The Australian stock market has seen better days.

We haven’t seen such a severe dip since the start of the COVID pandemic.

Rising inflation in the US and the subsequent 0.75 hike in US interest rates saw $116 billion wiped off the Australian share market overnight.

Aussie portfolios plummeted with Bitcoin losing almost a quarter of its value in 36 hours.

Our wealthiest saw billions slashed from their portfolios.

So what does this mean for the average Aussie investor?

Do you cash out or hold?

At the moment there is heightened market uncertainty. It is a volatile market and many fear there is worse yet to come.

Yet, history says, what comes down will inevitably go up again.

As you log into your portfolio, there is the desire to cash out as you watch the value of your investments tumble.

What to do when the market dips

Now is the time to stop and remind yourself of your long-term goals.

Are your goals the same?

Do they match your asset allocation?

If the answer is yes, log out and ride it out.

Here’s why.

The benefit of investing in the long game

Recent Vanguard research found that during the COVID 2020 crash, 80 per cent of investors would be better off if they kept their money invested as opposed to cashing out. Markets rebounded – even better than expected.

If you can hold your nerve, stay in the game.

It all comes down to the level of risk you are willing to undertake. Do not let the current market conditions affect your decision-making. Try as best you can to keep emotion out of the equation.

Markets go up and markets go down. Yes, we are in the midst of a pretty severe downturn – but it won’t last forever.

The chart below shows the trajectory of the performance of $10K invested back 1979.

Despite the ups and downs of the market, today that $10K would be close to $700K.

Sure, there were peaks and troughs along the way but the value of investing in the long game is clear.

value of long term investing chart

Are we headed for a recession?

When we look at Australia’s future, we look at what is happening in the US.
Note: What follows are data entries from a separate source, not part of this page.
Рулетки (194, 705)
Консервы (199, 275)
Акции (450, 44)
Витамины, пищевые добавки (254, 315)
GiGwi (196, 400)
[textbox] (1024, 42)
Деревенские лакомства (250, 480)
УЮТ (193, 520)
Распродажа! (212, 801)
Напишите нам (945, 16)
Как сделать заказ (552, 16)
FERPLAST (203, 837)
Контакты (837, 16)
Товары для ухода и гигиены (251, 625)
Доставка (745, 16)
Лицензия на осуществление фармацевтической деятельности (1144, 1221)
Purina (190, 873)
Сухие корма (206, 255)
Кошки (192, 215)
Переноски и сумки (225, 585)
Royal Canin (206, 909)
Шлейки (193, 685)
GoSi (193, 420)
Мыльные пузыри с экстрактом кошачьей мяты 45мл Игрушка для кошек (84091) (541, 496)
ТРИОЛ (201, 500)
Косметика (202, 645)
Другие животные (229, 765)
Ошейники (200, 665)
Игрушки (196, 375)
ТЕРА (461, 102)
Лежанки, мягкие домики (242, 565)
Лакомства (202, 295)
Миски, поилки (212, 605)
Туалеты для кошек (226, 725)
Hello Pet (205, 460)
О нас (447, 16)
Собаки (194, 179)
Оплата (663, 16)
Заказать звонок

With rising inflation in the US, hikes in interest rates and continued global market uncertainty, it is widely believed we may be headed for a recession.

The US is pushing up its interest rates, which historically, have led to a consequent recession (11 out of the past 15 rate rises since the 1950s have ended in a recession)
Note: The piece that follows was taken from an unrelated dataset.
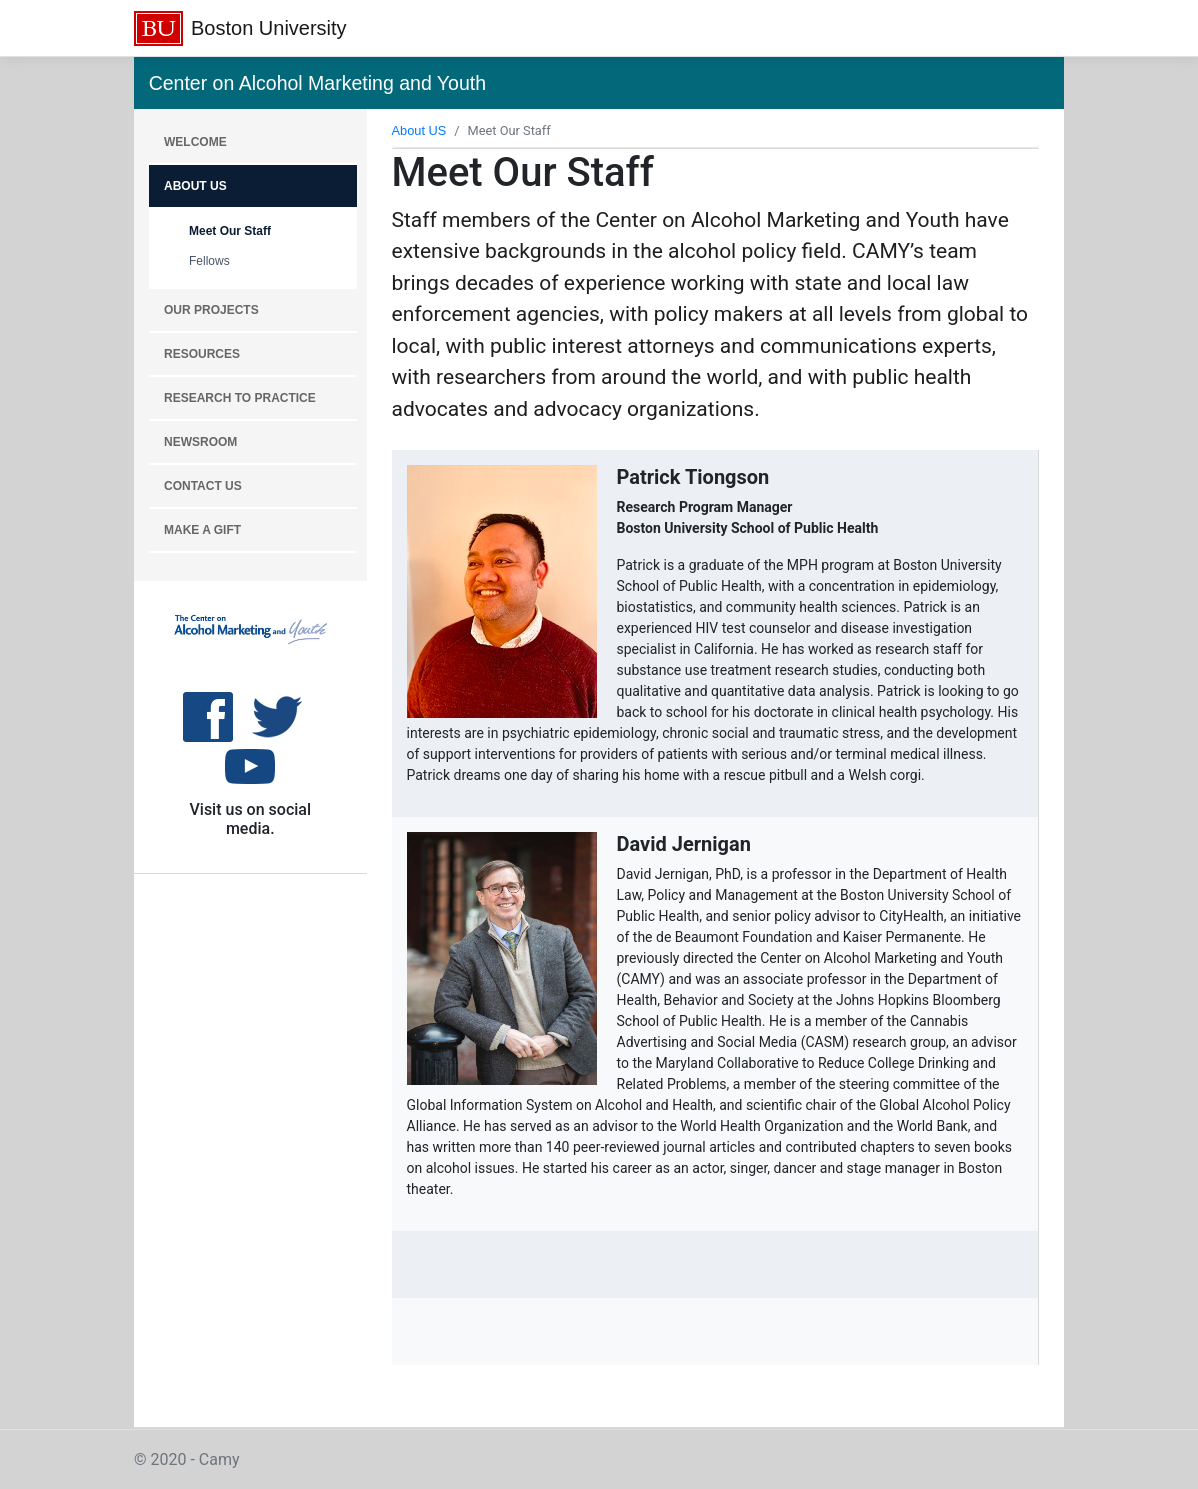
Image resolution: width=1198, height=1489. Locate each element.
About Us (195, 186)
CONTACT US (203, 486)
Whilst there is not a 100 per cent guarantee we will follow suit with US – it does put us on edge.

The cost of living is soaring to new heights. We all know by looking at the cost of our weekly grocery bill, the cost of everyday items has increased to a 41-year high.

All we can do is hope our commodities and low unemployment rate may provide the buffer we need to prevent us from entering a full-blown recession.

So hold onto your hats as we work our way through the coming weeks – we could be in for a bumpy ride.

Be sure to get in touch with your Financial Adviser before making any major changes to your investment plan.